• [WHAT THE TASK ASKS]
Reproduce the following data word for word, keeping every line as it appears.

• [RECORDS FOR THIS TASK]
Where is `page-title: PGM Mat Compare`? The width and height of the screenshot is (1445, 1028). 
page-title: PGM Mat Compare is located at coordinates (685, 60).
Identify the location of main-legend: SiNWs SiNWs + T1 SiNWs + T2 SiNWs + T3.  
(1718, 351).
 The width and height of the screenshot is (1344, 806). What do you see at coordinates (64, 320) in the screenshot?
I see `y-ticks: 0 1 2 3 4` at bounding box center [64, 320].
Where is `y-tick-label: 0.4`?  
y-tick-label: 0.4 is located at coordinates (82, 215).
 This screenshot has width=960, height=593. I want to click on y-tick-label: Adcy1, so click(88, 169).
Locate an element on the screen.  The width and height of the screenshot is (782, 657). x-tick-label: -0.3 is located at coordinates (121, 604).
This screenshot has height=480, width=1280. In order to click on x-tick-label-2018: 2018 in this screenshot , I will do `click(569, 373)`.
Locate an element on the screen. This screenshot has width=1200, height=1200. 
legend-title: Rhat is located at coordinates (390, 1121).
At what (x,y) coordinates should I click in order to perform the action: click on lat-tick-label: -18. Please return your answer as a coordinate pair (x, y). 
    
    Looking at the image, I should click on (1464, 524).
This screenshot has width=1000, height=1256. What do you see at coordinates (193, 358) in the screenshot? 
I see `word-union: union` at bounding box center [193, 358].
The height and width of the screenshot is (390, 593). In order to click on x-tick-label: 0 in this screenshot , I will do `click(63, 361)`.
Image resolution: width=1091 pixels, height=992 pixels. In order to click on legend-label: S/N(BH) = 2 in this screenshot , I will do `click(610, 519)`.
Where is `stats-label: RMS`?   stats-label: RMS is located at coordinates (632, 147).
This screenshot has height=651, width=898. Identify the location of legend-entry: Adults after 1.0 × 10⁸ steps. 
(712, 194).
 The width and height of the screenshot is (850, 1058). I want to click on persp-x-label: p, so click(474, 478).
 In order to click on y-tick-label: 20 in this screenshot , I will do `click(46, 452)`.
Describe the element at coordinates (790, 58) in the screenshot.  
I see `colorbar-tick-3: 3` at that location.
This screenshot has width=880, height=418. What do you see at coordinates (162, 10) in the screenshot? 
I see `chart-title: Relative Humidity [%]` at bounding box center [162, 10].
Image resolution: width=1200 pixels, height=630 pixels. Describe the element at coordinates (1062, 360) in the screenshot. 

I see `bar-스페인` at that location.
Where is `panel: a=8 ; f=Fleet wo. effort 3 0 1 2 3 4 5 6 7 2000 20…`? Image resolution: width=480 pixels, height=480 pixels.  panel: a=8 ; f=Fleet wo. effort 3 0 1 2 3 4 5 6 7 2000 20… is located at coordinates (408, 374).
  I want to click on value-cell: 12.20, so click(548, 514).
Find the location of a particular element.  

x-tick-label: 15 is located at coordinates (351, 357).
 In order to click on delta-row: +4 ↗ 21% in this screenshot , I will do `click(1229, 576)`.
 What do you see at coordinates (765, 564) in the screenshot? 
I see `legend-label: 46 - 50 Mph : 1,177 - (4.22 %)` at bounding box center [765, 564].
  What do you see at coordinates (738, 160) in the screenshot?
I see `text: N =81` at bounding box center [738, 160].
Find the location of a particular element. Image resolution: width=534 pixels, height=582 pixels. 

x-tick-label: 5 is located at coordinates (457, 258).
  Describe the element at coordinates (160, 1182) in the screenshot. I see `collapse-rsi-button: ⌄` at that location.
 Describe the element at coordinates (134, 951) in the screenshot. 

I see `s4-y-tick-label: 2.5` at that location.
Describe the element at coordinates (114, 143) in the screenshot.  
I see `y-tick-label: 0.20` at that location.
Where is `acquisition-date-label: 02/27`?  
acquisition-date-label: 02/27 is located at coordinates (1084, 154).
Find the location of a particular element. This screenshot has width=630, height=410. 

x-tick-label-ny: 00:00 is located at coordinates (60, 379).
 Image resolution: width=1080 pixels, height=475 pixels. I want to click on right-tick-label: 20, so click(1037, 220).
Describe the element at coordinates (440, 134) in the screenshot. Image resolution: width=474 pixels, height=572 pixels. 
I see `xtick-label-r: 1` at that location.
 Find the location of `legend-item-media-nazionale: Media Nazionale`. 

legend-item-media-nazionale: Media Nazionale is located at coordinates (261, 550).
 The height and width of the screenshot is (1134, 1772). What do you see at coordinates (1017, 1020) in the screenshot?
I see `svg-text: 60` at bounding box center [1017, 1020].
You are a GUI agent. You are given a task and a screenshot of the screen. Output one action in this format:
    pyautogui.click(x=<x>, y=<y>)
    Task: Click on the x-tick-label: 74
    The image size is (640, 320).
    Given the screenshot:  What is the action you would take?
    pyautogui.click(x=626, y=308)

• [ANSWER AREA]
Where is `page-title: PGM Mat Compare`? The width and height of the screenshot is (1445, 1028). 
page-title: PGM Mat Compare is located at coordinates (685, 60).
Identify the location of main-legend: SiNWs SiNWs + T1 SiNWs + T2 SiNWs + T3.  
(1718, 351).
 The width and height of the screenshot is (1344, 806). What do you see at coordinates (64, 320) in the screenshot?
I see `y-ticks: 0 1 2 3 4` at bounding box center [64, 320].
Where is `y-tick-label: 0.4`?  
y-tick-label: 0.4 is located at coordinates (82, 215).
 This screenshot has width=960, height=593. I want to click on y-tick-label: Adcy1, so click(88, 169).
Locate an element on the screen.  The width and height of the screenshot is (782, 657). x-tick-label: -0.3 is located at coordinates (121, 604).
This screenshot has height=480, width=1280. In order to click on x-tick-label-2018: 2018 in this screenshot , I will do `click(569, 373)`.
Locate an element on the screen. This screenshot has width=1200, height=1200. 
legend-title: Rhat is located at coordinates (390, 1121).
At what (x,y) coordinates should I click in order to perform the action: click on lat-tick-label: -18. Please return your answer as a coordinate pair (x, y). 
    
    Looking at the image, I should click on (1464, 524).
This screenshot has width=1000, height=1256. What do you see at coordinates (193, 358) in the screenshot? 
I see `word-union: union` at bounding box center [193, 358].
The height and width of the screenshot is (390, 593). In order to click on x-tick-label: 0 in this screenshot , I will do `click(63, 361)`.
Image resolution: width=1091 pixels, height=992 pixels. In order to click on legend-label: S/N(BH) = 2 in this screenshot , I will do `click(610, 519)`.
Where is `stats-label: RMS`?   stats-label: RMS is located at coordinates (632, 147).
This screenshot has height=651, width=898. Identify the location of legend-entry: Adults after 1.0 × 10⁸ steps. 
(712, 194).
 The width and height of the screenshot is (850, 1058). I want to click on persp-x-label: p, so click(474, 478).
 In order to click on y-tick-label: 20 in this screenshot , I will do `click(46, 452)`.
Describe the element at coordinates (790, 58) in the screenshot.  
I see `colorbar-tick-3: 3` at that location.
This screenshot has width=880, height=418. What do you see at coordinates (162, 10) in the screenshot? 
I see `chart-title: Relative Humidity [%]` at bounding box center [162, 10].
Image resolution: width=1200 pixels, height=630 pixels. Describe the element at coordinates (1062, 360) in the screenshot. 

I see `bar-스페인` at that location.
Where is `panel: a=8 ; f=Fleet wo. effort 3 0 1 2 3 4 5 6 7 2000 20…`? Image resolution: width=480 pixels, height=480 pixels.  panel: a=8 ; f=Fleet wo. effort 3 0 1 2 3 4 5 6 7 2000 20… is located at coordinates (408, 374).
  I want to click on value-cell: 12.20, so click(548, 514).
Find the location of a particular element.  

x-tick-label: 15 is located at coordinates (351, 357).
 In order to click on delta-row: +4 ↗ 21% in this screenshot , I will do `click(1229, 576)`.
 What do you see at coordinates (765, 564) in the screenshot? 
I see `legend-label: 46 - 50 Mph : 1,177 - (4.22 %)` at bounding box center [765, 564].
  What do you see at coordinates (738, 160) in the screenshot?
I see `text: N =81` at bounding box center [738, 160].
Find the location of a particular element. Image resolution: width=534 pixels, height=582 pixels. 

x-tick-label: 5 is located at coordinates (457, 258).
  Describe the element at coordinates (160, 1182) in the screenshot. I see `collapse-rsi-button: ⌄` at that location.
 Describe the element at coordinates (134, 951) in the screenshot. 

I see `s4-y-tick-label: 2.5` at that location.
Describe the element at coordinates (114, 143) in the screenshot.  
I see `y-tick-label: 0.20` at that location.
Where is `acquisition-date-label: 02/27`?  
acquisition-date-label: 02/27 is located at coordinates (1084, 154).
Find the location of a particular element. This screenshot has width=630, height=410. 

x-tick-label-ny: 00:00 is located at coordinates (60, 379).
 Image resolution: width=1080 pixels, height=475 pixels. I want to click on right-tick-label: 20, so click(1037, 220).
Describe the element at coordinates (440, 134) in the screenshot. Image resolution: width=474 pixels, height=572 pixels. 
I see `xtick-label-r: 1` at that location.
 Find the location of `legend-item-media-nazionale: Media Nazionale`. 

legend-item-media-nazionale: Media Nazionale is located at coordinates (261, 550).
 The height and width of the screenshot is (1134, 1772). What do you see at coordinates (1017, 1020) in the screenshot?
I see `svg-text: 60` at bounding box center [1017, 1020].
You are a GUI agent. You are given a task and a screenshot of the screen. Output one action in this format:
    pyautogui.click(x=<x>, y=<y>)
    Task: Click on the x-tick-label: 74
    The image size is (640, 320).
    Given the screenshot:  What is the action you would take?
    pyautogui.click(x=626, y=308)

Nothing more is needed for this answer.